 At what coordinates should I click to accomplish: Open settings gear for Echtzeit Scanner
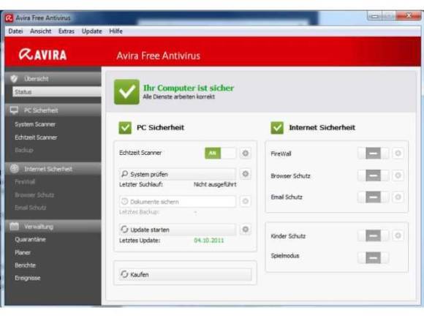pyautogui.click(x=245, y=153)
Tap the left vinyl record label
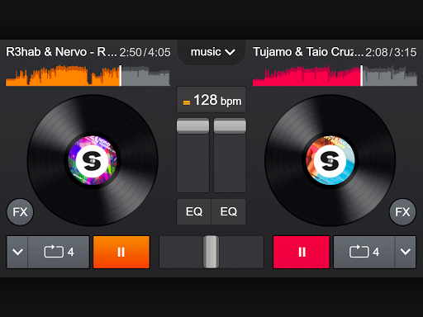 (x=93, y=160)
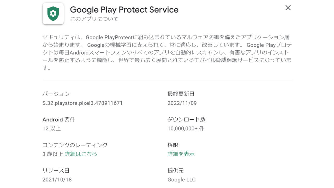Select the 10,000,000+ 件 download count
334x188 pixels.
(186, 128)
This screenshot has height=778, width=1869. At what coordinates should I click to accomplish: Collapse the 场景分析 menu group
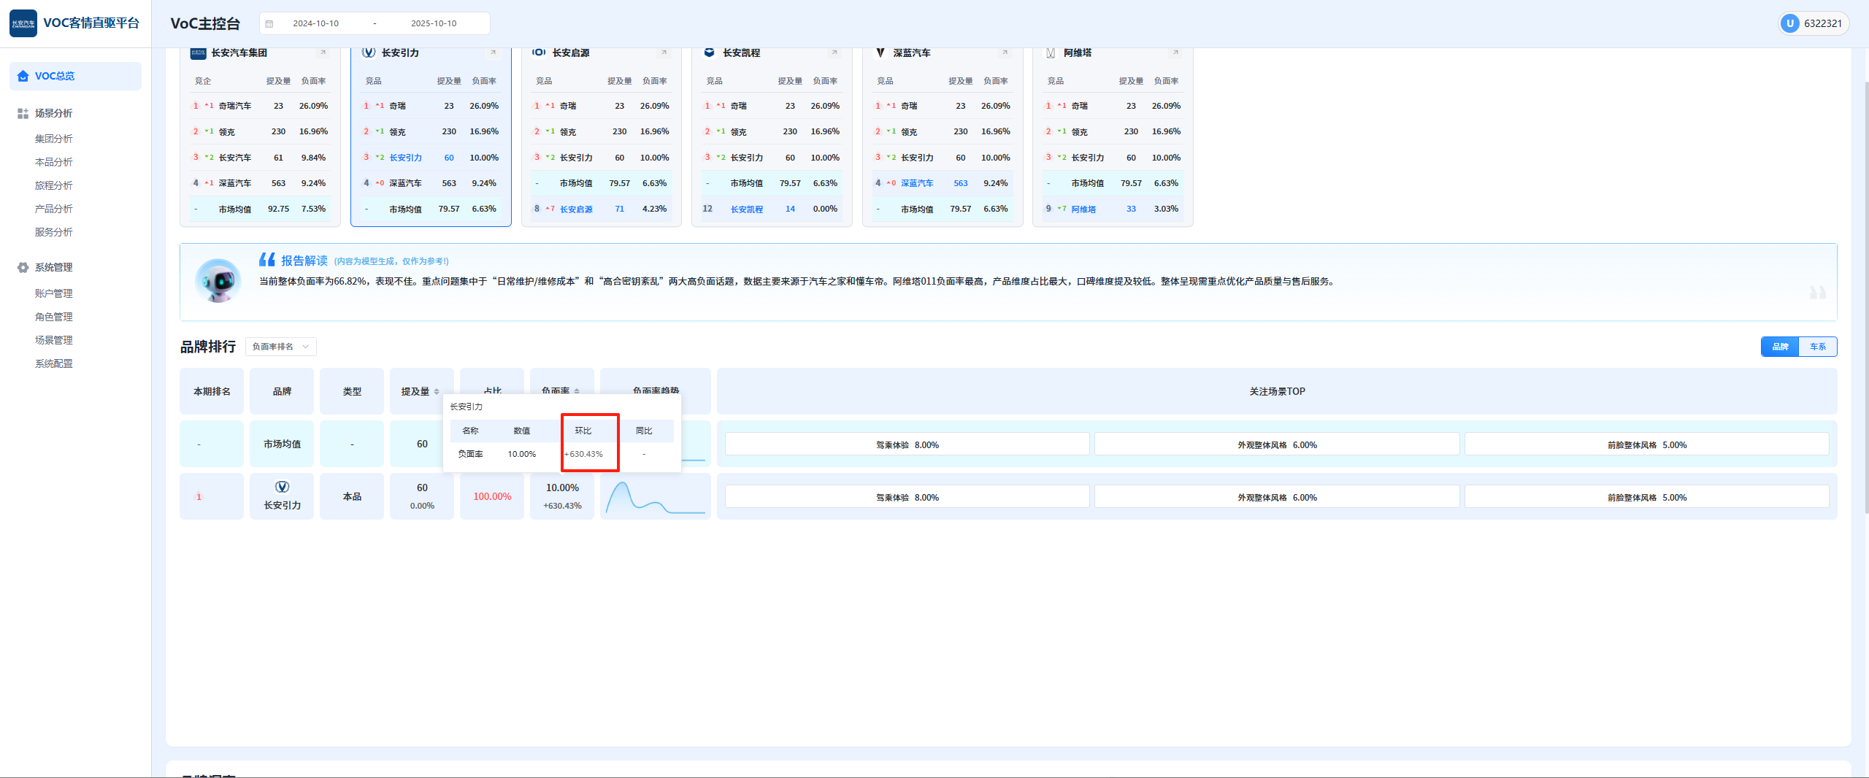pos(53,113)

**WHAT IS NEEDED:** Write out all of the data above word for word, leaving out the pictures.

**COMPLETE OUTPUT:**
 At what coordinates should I click to accomplish: Open settings gear for Echtzeit Scanner
pyautogui.click(x=245, y=153)
Tap the left vinyl record label
 (x=93, y=160)
Select the 10,000,000+ 件 download count
334x188 pixels.
(186, 128)
This screenshot has height=778, width=1869. At what coordinates should I click to accomplish: Collapse the 场景分析 menu group
pos(53,113)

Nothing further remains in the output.